WHAT TO WORK ON —
From top to bottom, restate the entries below word for word.

SOURCE MATERIAL —
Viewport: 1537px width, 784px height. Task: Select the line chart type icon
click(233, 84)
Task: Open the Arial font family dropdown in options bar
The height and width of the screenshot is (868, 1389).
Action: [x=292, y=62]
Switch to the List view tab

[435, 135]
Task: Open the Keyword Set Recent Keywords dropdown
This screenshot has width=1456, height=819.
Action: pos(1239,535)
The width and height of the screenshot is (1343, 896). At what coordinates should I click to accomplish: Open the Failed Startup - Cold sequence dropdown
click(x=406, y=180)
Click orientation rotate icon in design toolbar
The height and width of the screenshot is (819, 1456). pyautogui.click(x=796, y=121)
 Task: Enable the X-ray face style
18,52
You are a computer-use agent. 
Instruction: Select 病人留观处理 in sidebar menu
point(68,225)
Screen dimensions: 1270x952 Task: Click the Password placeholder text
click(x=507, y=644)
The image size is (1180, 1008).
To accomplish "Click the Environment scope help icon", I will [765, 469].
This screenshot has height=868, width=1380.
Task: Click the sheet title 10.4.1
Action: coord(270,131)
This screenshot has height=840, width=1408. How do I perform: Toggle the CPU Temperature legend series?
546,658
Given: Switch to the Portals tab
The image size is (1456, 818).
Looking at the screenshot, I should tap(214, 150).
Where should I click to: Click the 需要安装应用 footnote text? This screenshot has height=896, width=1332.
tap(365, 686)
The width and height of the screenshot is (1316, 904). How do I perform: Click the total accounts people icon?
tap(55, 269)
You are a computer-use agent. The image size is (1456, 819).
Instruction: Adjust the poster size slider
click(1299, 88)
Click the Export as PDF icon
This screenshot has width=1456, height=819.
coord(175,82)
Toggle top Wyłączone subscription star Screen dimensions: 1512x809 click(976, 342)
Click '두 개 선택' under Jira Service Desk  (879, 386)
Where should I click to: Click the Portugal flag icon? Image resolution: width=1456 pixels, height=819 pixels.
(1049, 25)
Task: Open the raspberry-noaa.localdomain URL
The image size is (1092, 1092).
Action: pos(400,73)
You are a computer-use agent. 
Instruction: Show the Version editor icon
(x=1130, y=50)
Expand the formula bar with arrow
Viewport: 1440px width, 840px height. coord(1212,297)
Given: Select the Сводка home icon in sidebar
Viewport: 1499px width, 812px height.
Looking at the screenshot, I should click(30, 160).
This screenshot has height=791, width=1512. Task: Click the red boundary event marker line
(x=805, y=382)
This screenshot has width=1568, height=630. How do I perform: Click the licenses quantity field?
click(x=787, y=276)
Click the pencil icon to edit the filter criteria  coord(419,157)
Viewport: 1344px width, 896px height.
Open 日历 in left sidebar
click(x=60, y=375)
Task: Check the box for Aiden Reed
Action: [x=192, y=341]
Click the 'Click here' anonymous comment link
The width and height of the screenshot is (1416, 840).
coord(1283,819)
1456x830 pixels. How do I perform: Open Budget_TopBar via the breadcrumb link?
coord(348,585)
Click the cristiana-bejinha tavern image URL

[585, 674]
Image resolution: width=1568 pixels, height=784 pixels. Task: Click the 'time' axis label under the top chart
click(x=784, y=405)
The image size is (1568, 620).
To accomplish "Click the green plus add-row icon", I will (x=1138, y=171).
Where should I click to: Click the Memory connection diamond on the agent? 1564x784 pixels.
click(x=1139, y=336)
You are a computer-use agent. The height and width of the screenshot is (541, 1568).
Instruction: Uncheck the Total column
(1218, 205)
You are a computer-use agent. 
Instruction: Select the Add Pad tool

ANSWER BELOW —
Viewport: 1537px width, 784px height. Task: Select the line chart type icon
click(233, 84)
Task: Open the Arial font family dropdown in options bar
The height and width of the screenshot is (868, 1389).
Action: [x=292, y=62]
Switch to the List view tab

[435, 135]
Task: Open the Keyword Set Recent Keywords dropdown
This screenshot has width=1456, height=819.
Action: pos(1239,535)
The width and height of the screenshot is (1343, 896). At what coordinates should I click to accomplish: Open the Failed Startup - Cold sequence dropdown
click(x=406, y=180)
Click orientation rotate icon in design toolbar
The height and width of the screenshot is (819, 1456). pyautogui.click(x=796, y=121)
 Task: Enable the X-ray face style
18,52
You are a computer-use agent. 
Instruction: Select 病人留观处理 in sidebar menu
point(68,225)
Screen dimensions: 1270x952 Task: Click the Password placeholder text
click(x=507, y=644)
The image size is (1180, 1008).
To accomplish "Click the Environment scope help icon", I will [765, 469].
This screenshot has height=868, width=1380.
Task: Click the sheet title 10.4.1
Action: coord(270,131)
This screenshot has height=840, width=1408. How do I perform: Toggle the CPU Temperature legend series?
546,658
Given: Switch to the Portals tab
The image size is (1456, 818).
Looking at the screenshot, I should tap(214, 150).
Where should I click to: Click the 需要安装应用 footnote text? This screenshot has height=896, width=1332.
tap(365, 686)
The width and height of the screenshot is (1316, 904). How do I perform: Click the total accounts people icon?
tap(55, 269)
You are a computer-use agent. The image size is (1456, 819).
Instruction: Adjust the poster size slider
click(1299, 88)
Click the Export as PDF icon
This screenshot has width=1456, height=819.
coord(175,82)
Toggle top Wyłączone subscription star Screen dimensions: 1512x809 click(976, 342)
Click '두 개 선택' under Jira Service Desk  (879, 386)
Where should I click to: Click the Portugal flag icon? Image resolution: width=1456 pixels, height=819 pixels.
(1049, 25)
Task: Open the raspberry-noaa.localdomain URL
The image size is (1092, 1092).
Action: pos(400,73)
You are a computer-use agent. 
Instruction: Show the Version editor icon
(x=1130, y=50)
Expand the formula bar with arrow
Viewport: 1440px width, 840px height. coord(1212,297)
Given: Select the Сводка home icon in sidebar
Viewport: 1499px width, 812px height.
Looking at the screenshot, I should click(30, 160).
This screenshot has height=791, width=1512. Task: Click the red boundary event marker line
(x=805, y=382)
This screenshot has width=1568, height=630. How do I perform: Click the licenses quantity field?
click(x=787, y=276)
Click the pencil icon to edit the filter criteria  coord(419,157)
Viewport: 1344px width, 896px height.
Open 日历 in left sidebar
click(x=60, y=375)
Task: Check the box for Aiden Reed
Action: [x=192, y=341]
Click the 'Click here' anonymous comment link
The width and height of the screenshot is (1416, 840).
coord(1283,819)
1456x830 pixels. How do I perform: Open Budget_TopBar via the breadcrumb link?
coord(348,585)
Click the cristiana-bejinha tavern image URL

[585, 674]
Image resolution: width=1568 pixels, height=784 pixels. Task: Click the 'time' axis label under the top chart
click(x=784, y=405)
The image size is (1568, 620).
To accomplish "Click the green plus add-row icon", I will (x=1138, y=171).
Where should I click to: Click the Memory connection diamond on the agent? 1564x784 pixels.
click(x=1139, y=336)
You are a computer-use agent. The height and width of the screenshot is (541, 1568).
Instruction: Uncheck the Total column
(1218, 205)
You are a computer-use agent. 
Instruction: Select the Add Pad tool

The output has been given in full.